August described the production, his first at the theater, as “a wonderful, fantastical, moving version of Dickens’ classic.” He said he hopes the production is “as moving as it is reading the Dickens.”

Not only does the adaptation offer new, more fantastical scenes than the traditional version, but it also has a 24-member cast of “amazing actors” and a new design, which is “going to be gorgeous,” August said.

August described the cast, which includes children, as “very diverse.” “It’s the first time there has been diversity in ‘A Christmas Carol,’” he said.

“It feels like it’s a real community that’s up there on stage,” he said. “It reflects the world that we’re in right now. There’s something in it for everyone.”

The theater has been putting on the same adaptation of “A Christmas Carol” for more than 20 years. “Everybody has been eager to see a new production,” August said.

“It’s a little daunting to know that it’s been going on for so long and has been so exquisitely performed in the past,” August said. “There is a level of expectation that we have to rise to.”

Martin Rayner, who plays the characters of Scrooge and Dickens, is “an unbelievably talented guy,” according to August, who has worked with Rayner in two previous productions in New York.

Rayner said preparing the new adaptation for production is “hard work, but the payoff will be worth it.” The adaptation “explores things in a very different way,” he said.

Rayner, who played Scrooge about 20 years ago in another company, said he was “born to be Scrooge,” because he is “little and can be mean and joyful.”

“It’s like returning to an old friend,” he said of playing Scrooge again. “Playing the same character again is a yardstick by which you can see how much you’ve grown as an actor.”

The role of Scrooge is “one of the more exhausting roles if you really commit yourself to that journey,” he said. “But I love it.”

Rayner, who also plays Dickens, said the author really did a reading of the story at a nearby theater during Abraham Lincoln’s presidency.

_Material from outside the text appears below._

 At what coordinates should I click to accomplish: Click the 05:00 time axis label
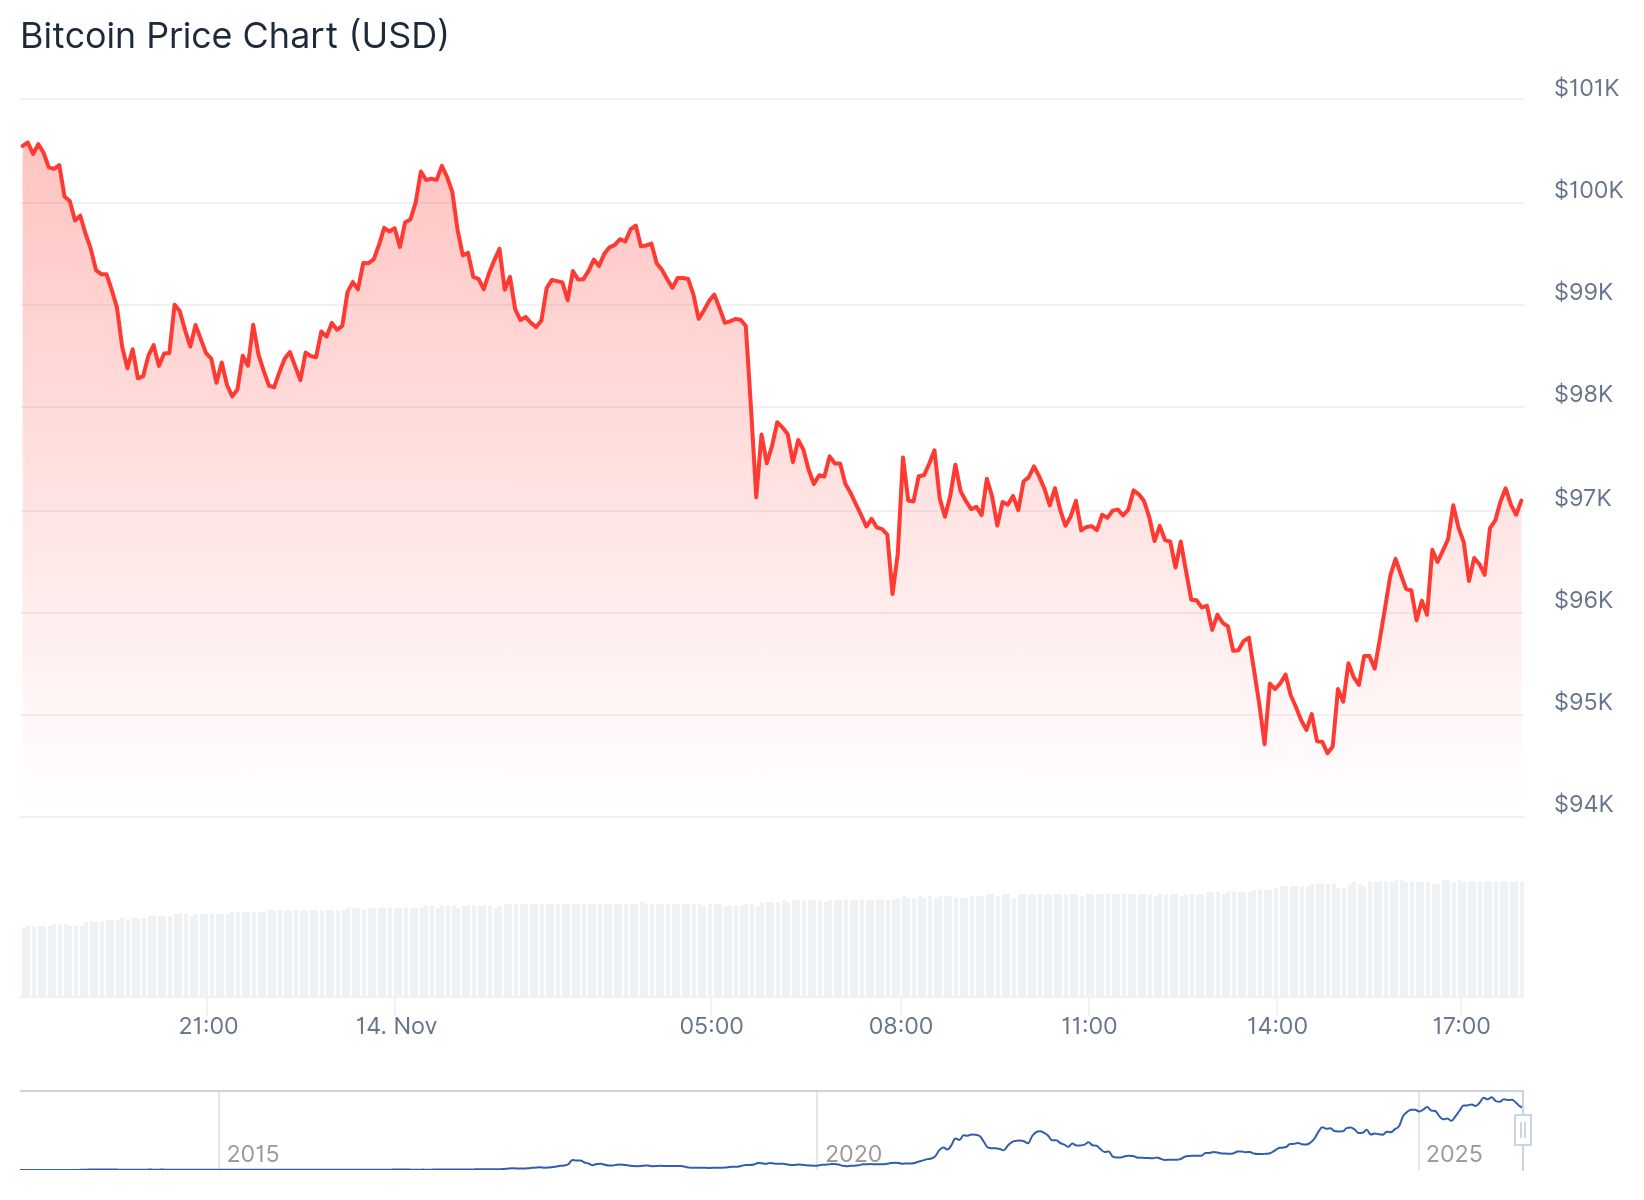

Dickens telling the story in the play and having Lincoln’s box at the theater add “an interesting mix of supernaturality” to the play, he said.

The show will be “really artistically fulfilling for me as an individual and for us as a company,” he said. “We are focused on doing the very best that we can.”

Rayner described the performance schedule as “horrendous,” with 10 shows a week. “But we gypsies are used to it,” he said.

“Washington is quite a different audience than I’ve played before,” he said. “It would do them good to see an old geezer change his ways, to see how it’s possible to be pulled away from habitual, preconceived behavior and see the world through fresh eyes.

“The only thing that’s ever changed things in a major way is changing people’s minds,” he said. “That’s what this job is. We have no clout in the arena of commerce and politics, but we get people into a room and change their hearts.”